Lenses are classified by focal distance (the distance from the light source to the inside surface of the lens) into orders. The 1st, 2nd and 3rd order lenses were usually installed in seacoast lighthouses to warn ships that they were approaching land. The 4th, 5th and 6th order lenses were used in harbors and sounds.


A smaller 5th order lens in front of a larger 3rd order lens ... A 2nd order lens measuring 9.5 feet in diameter and weighing nearly 3,000 pounds. It is capable of displaying a 25 million candlepower beam. Here it is only lit to 53 candlepower.


Each individual prism had to be hand-ground and fitted into place.

A lamp rests inside a lens which sits inside a protective top. The lens could either be fixed (non-rotating) or flashing (rotating). Many were turned by a clockwork and weights.


Sample bases


Originally, lenses floated in a basin filled with hundreds of pounds of mercury, allowing their heavy assemblies to rotate with almost no friction. Unfortunately this exposed keepers to toxic vapors as they routinely cleaned and maintained these systems, leading to mercury poisoning. Once the hazards of mercury were understood, it was replaced with newer technology.


A sample clockwork ... The heavy weights descended by a wire cable (thanks to gravity) and had to be wound back up every several hours.

Despite modern navigational aids, sailors still rely on vision to confirm their position. To assist in telling one from another, lighthouses were given unique characteristics... different shapes, heights and colors, and their lights varied in pattern, color and duration.


Originally it was just red glass over an oil lamp. Today there is a red LED optic inside the lens.

Lighthouses also had auditory aids to warn ships in thick fog, when the light couldn't be seen. This started as cannons, drums or manually rung bells. Eventually powerful, automated horns were used.


Fog horns


Fog bells


The Stevens Striking Machine was an automated bell that was powered by weights in a tower.

Of all the lighthouses in the US, only about half remain. All active ones are automated and few are staffed. Many are replaced by small, lightweight, durable lenses.

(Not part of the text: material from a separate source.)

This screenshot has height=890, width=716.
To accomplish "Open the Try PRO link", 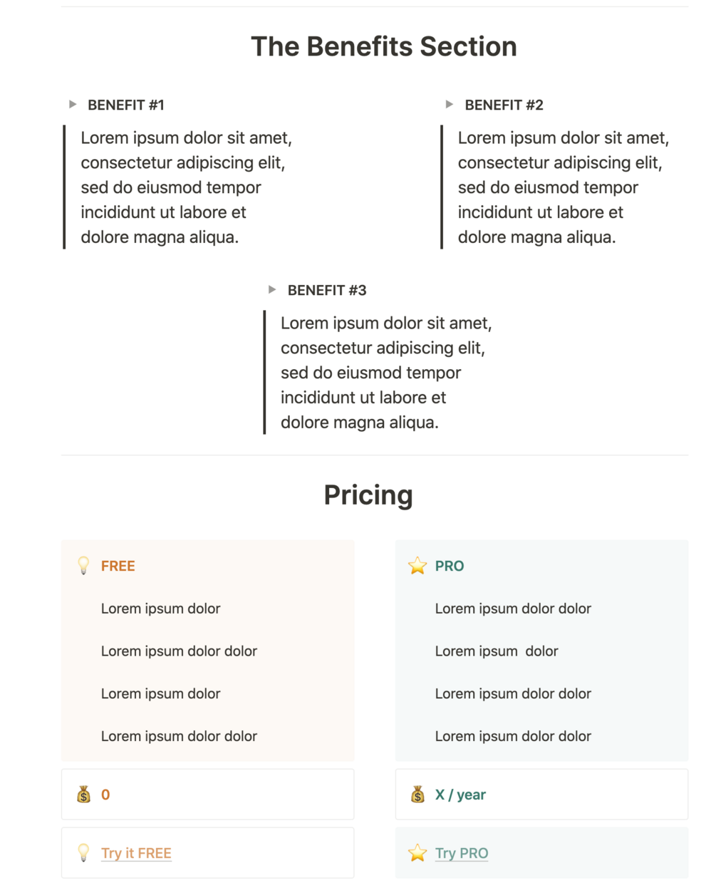I will (x=462, y=853).
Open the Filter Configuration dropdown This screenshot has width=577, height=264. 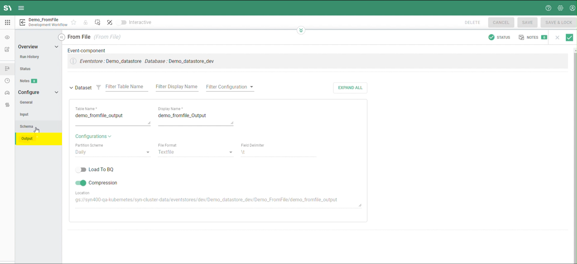point(230,87)
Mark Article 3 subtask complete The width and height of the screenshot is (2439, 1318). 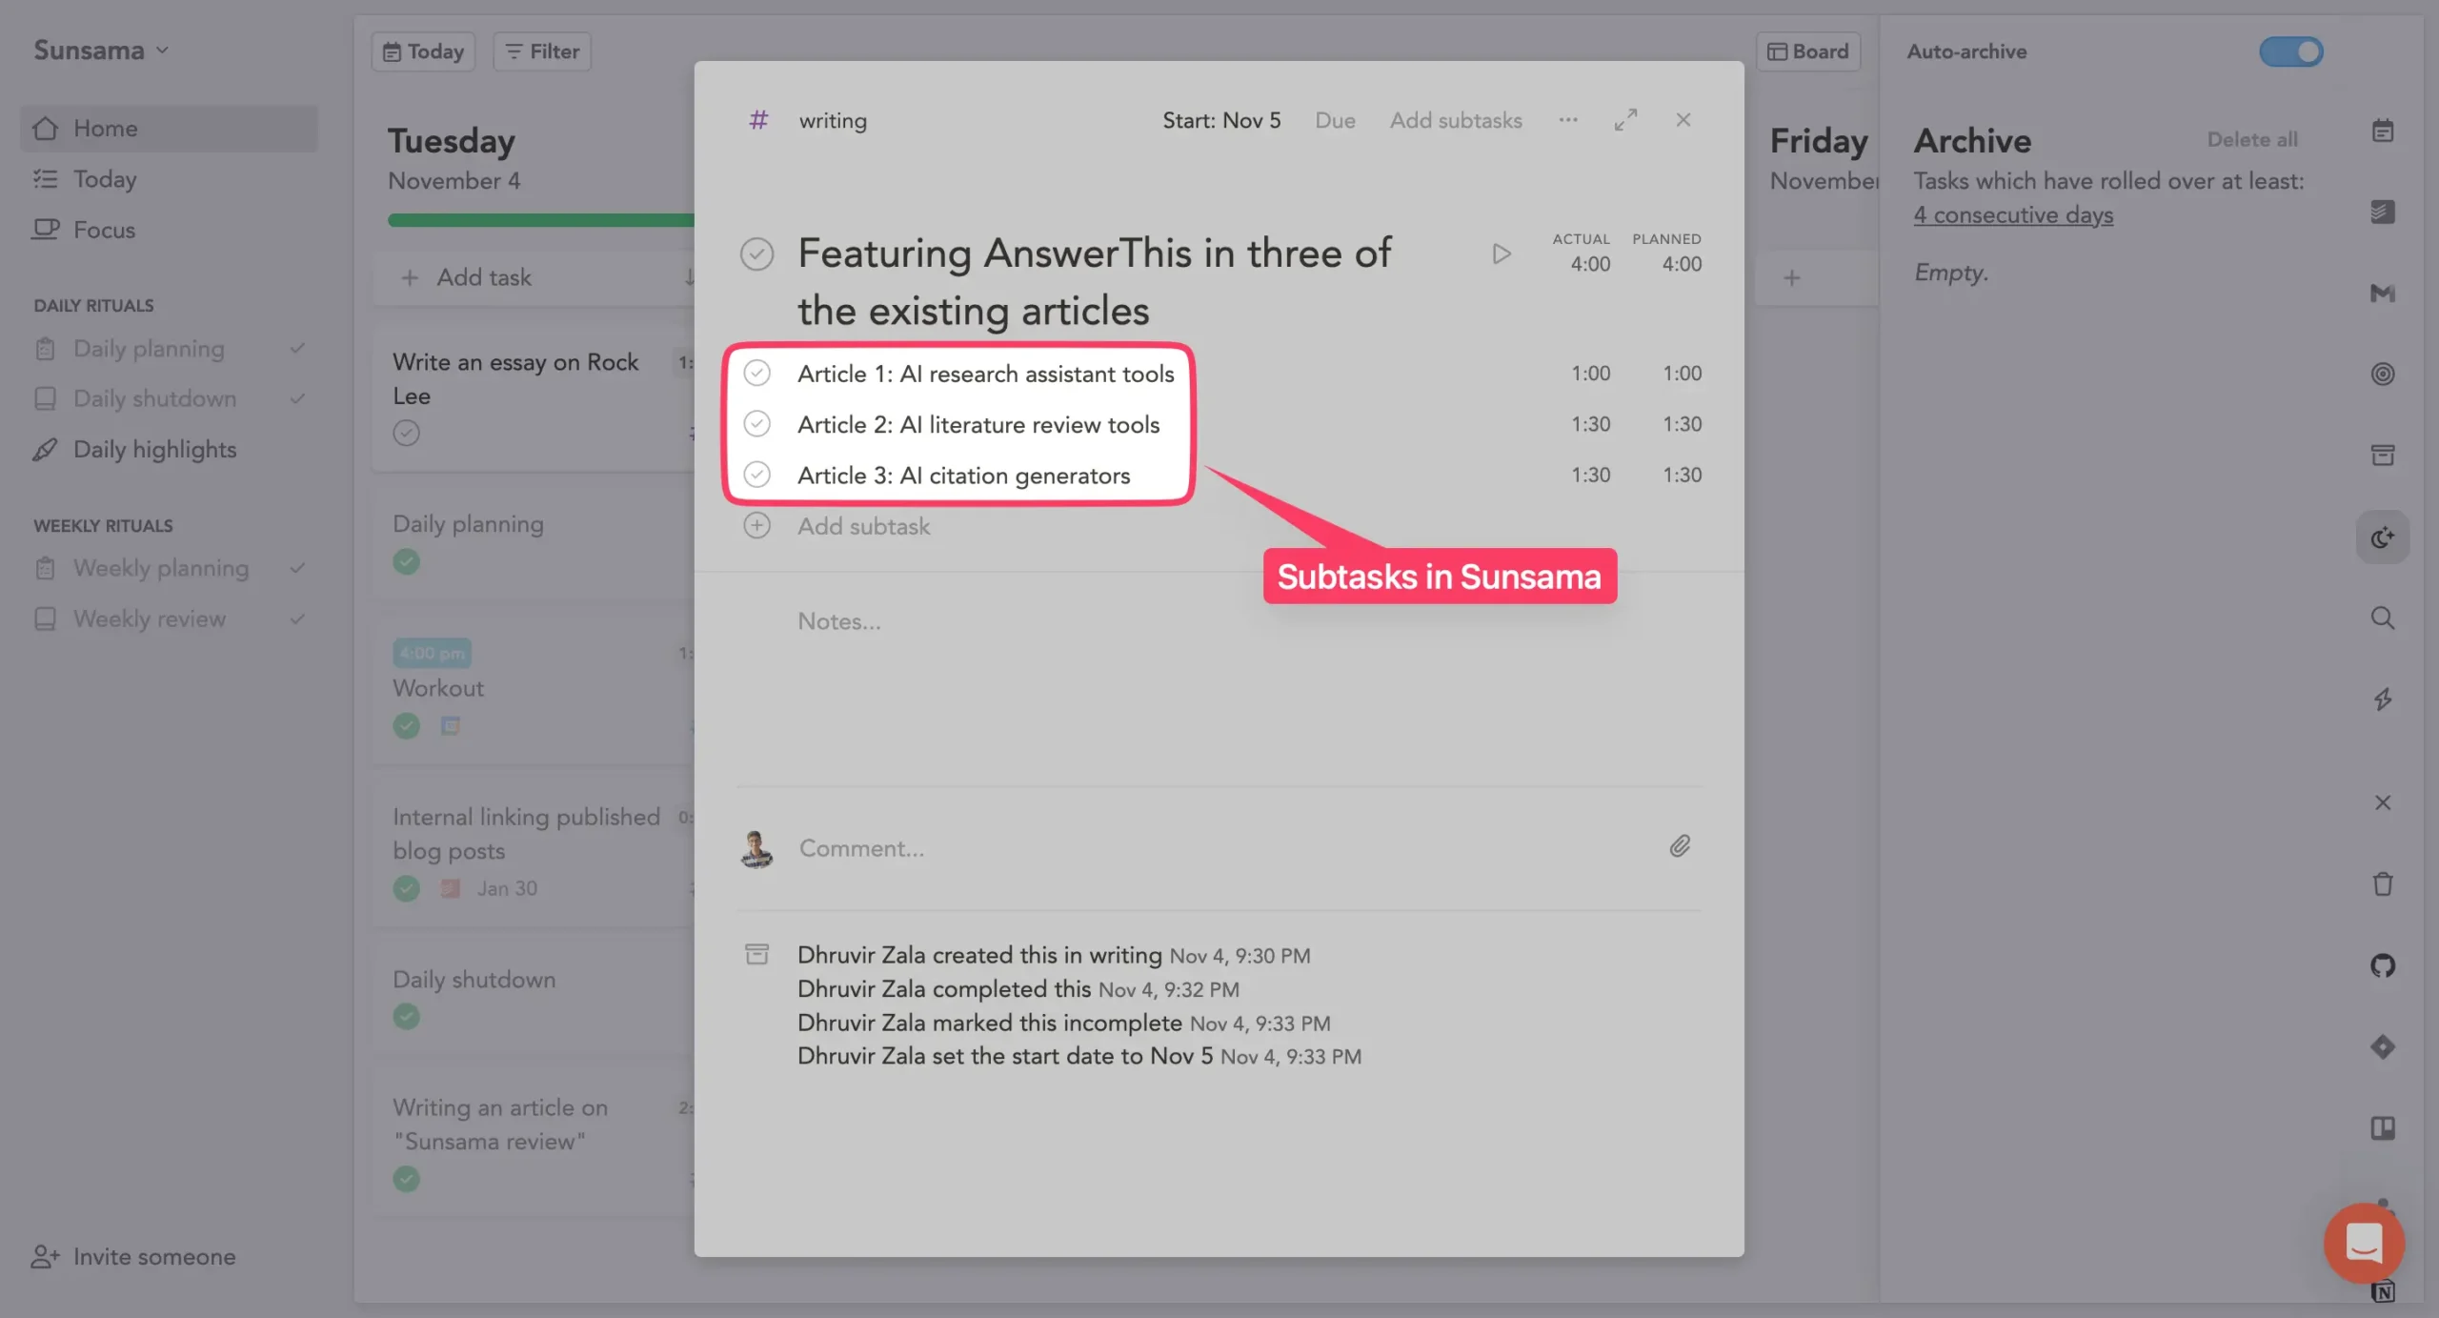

But in the past, keepers and assistants lived on-site and maintained a strict maintenance routine, regardless of conditions. Roofs had to be repaired, fences and wall repaired and whitewashed, firewood chopped, clothing washed and mended, meals prepared, dishes washed and water hauled from the cistern. Many of the families kept gardens and livestock. In 1939, the US Coast Guard took over all lighthouses and all keepers became members of the military.